» **What is needed**: Quote the whole listing verbatim.
╔══
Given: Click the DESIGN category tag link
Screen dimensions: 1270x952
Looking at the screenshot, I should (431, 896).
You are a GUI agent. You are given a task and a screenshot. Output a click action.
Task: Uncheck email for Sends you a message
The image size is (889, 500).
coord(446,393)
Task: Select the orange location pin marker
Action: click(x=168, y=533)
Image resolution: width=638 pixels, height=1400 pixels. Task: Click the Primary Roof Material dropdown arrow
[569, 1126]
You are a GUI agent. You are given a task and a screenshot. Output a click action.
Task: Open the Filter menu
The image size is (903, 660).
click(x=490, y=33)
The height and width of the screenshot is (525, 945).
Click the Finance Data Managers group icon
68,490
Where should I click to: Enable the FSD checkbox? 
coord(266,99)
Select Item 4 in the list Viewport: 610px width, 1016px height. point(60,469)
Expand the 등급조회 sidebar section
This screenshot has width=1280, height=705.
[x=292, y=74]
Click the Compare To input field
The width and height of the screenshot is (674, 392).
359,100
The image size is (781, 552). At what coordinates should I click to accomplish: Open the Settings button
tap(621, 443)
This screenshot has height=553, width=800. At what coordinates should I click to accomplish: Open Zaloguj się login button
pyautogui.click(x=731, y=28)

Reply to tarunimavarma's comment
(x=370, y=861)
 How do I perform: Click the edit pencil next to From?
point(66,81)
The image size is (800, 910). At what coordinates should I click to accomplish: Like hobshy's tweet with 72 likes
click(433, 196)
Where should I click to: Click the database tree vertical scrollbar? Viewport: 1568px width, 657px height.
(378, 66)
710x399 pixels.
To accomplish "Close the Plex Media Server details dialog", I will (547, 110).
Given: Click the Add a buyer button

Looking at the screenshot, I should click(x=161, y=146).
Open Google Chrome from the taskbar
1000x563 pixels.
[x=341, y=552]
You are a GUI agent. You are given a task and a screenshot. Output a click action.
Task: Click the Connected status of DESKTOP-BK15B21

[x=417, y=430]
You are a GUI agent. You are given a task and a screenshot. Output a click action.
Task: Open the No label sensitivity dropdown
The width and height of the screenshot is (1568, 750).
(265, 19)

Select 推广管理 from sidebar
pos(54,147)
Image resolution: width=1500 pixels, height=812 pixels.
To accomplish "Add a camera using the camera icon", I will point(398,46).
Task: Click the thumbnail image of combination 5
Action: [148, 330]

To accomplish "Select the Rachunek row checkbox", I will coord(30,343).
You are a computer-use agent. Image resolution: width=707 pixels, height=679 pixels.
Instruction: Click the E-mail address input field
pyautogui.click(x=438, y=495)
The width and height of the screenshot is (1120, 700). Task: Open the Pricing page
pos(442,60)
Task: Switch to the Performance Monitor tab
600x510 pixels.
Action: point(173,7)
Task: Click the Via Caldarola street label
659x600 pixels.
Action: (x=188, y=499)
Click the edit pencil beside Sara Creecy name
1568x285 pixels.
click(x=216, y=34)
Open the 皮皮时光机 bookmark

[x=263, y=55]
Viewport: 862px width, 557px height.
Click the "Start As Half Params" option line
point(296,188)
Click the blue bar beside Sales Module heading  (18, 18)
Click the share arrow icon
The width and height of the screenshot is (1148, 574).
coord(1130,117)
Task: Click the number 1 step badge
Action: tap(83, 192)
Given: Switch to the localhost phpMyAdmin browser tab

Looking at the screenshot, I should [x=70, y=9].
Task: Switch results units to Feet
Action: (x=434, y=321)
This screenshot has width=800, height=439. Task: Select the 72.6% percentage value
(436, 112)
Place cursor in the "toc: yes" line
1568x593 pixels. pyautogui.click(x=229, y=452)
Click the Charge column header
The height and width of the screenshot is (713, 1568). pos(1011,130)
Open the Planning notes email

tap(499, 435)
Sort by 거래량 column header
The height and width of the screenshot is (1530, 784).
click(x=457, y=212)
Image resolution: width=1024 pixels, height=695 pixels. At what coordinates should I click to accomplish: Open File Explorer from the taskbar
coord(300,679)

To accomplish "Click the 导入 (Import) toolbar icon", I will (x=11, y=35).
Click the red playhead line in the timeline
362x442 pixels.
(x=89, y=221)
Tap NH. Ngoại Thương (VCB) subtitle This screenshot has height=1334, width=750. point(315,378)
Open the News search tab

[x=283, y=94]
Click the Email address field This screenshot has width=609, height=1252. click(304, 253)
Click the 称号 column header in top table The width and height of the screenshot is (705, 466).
╚══
» **Output for this exercise**:
Given: Click the DESIGN category tag link
Screen dimensions: 1270x952
Looking at the screenshot, I should (431, 896).
You are a GUI agent. You are given a task and a screenshot. Output a click action.
Task: Uncheck email for Sends you a message
The image size is (889, 500).
coord(446,393)
Task: Select the orange location pin marker
Action: click(x=168, y=533)
Image resolution: width=638 pixels, height=1400 pixels. Task: Click the Primary Roof Material dropdown arrow
[569, 1126]
You are a GUI agent. You are given a task and a screenshot. Output a click action.
Task: Open the Filter menu
The image size is (903, 660).
click(x=490, y=33)
The height and width of the screenshot is (525, 945).
Click the Finance Data Managers group icon
68,490
Where should I click to: Enable the FSD checkbox? 
coord(266,99)
Select Item 4 in the list Viewport: 610px width, 1016px height. point(60,469)
Expand the 등급조회 sidebar section
This screenshot has width=1280, height=705.
[x=292, y=74]
Click the Compare To input field
The width and height of the screenshot is (674, 392).
359,100
The image size is (781, 552). At what coordinates should I click to accomplish: Open the Settings button
tap(621, 443)
This screenshot has height=553, width=800. At what coordinates should I click to accomplish: Open Zaloguj się login button
pyautogui.click(x=731, y=28)

Reply to tarunimavarma's comment
(x=370, y=861)
 How do I perform: Click the edit pencil next to From?
point(66,81)
The image size is (800, 910). At what coordinates should I click to accomplish: Like hobshy's tweet with 72 likes
click(433, 196)
Where should I click to: Click the database tree vertical scrollbar? Viewport: 1568px width, 657px height.
(378, 66)
710x399 pixels.
To accomplish "Close the Plex Media Server details dialog", I will (547, 110).
Given: Click the Add a buyer button

Looking at the screenshot, I should click(x=161, y=146).
Open Google Chrome from the taskbar
1000x563 pixels.
[x=341, y=552]
You are a GUI agent. You are given a task and a screenshot. Output a click action.
Task: Click the Connected status of DESKTOP-BK15B21

[x=417, y=430]
You are a GUI agent. You are given a task and a screenshot. Output a click action.
Task: Open the No label sensitivity dropdown
The width and height of the screenshot is (1568, 750).
(265, 19)

Select 推广管理 from sidebar
pos(54,147)
Image resolution: width=1500 pixels, height=812 pixels.
To accomplish "Add a camera using the camera icon", I will point(398,46).
Task: Click the thumbnail image of combination 5
Action: [148, 330]

To accomplish "Select the Rachunek row checkbox", I will coord(30,343).
You are a computer-use agent. Image resolution: width=707 pixels, height=679 pixels.
Instruction: Click the E-mail address input field
pyautogui.click(x=438, y=495)
The width and height of the screenshot is (1120, 700). Task: Open the Pricing page
pos(442,60)
Task: Switch to the Performance Monitor tab
600x510 pixels.
Action: point(173,7)
Task: Click the Via Caldarola street label
659x600 pixels.
Action: (x=188, y=499)
Click the edit pencil beside Sara Creecy name
1568x285 pixels.
click(x=216, y=34)
Open the 皮皮时光机 bookmark

[x=263, y=55]
Viewport: 862px width, 557px height.
Click the "Start As Half Params" option line
point(296,188)
Click the blue bar beside Sales Module heading  (18, 18)
Click the share arrow icon
The width and height of the screenshot is (1148, 574).
coord(1130,117)
Task: Click the number 1 step badge
Action: tap(83, 192)
Given: Switch to the localhost phpMyAdmin browser tab

Looking at the screenshot, I should [x=70, y=9].
Task: Switch results units to Feet
Action: (x=434, y=321)
This screenshot has width=800, height=439. Task: Select the 72.6% percentage value
(436, 112)
Place cursor in the "toc: yes" line
1568x593 pixels. pyautogui.click(x=229, y=452)
Click the Charge column header
The height and width of the screenshot is (713, 1568). pos(1011,130)
Open the Planning notes email

tap(499, 435)
Sort by 거래량 column header
The height and width of the screenshot is (1530, 784).
click(x=457, y=212)
Image resolution: width=1024 pixels, height=695 pixels. At what coordinates should I click to accomplish: Open File Explorer from the taskbar
coord(300,679)

To accomplish "Click the 导入 (Import) toolbar icon", I will (x=11, y=35).
Click the red playhead line in the timeline
362x442 pixels.
(x=89, y=221)
Tap NH. Ngoại Thương (VCB) subtitle This screenshot has height=1334, width=750. point(315,378)
Open the News search tab

[x=283, y=94]
Click the Email address field This screenshot has width=609, height=1252. click(304, 253)
Click the 称号 column header in top table The width and height of the screenshot is (705, 466).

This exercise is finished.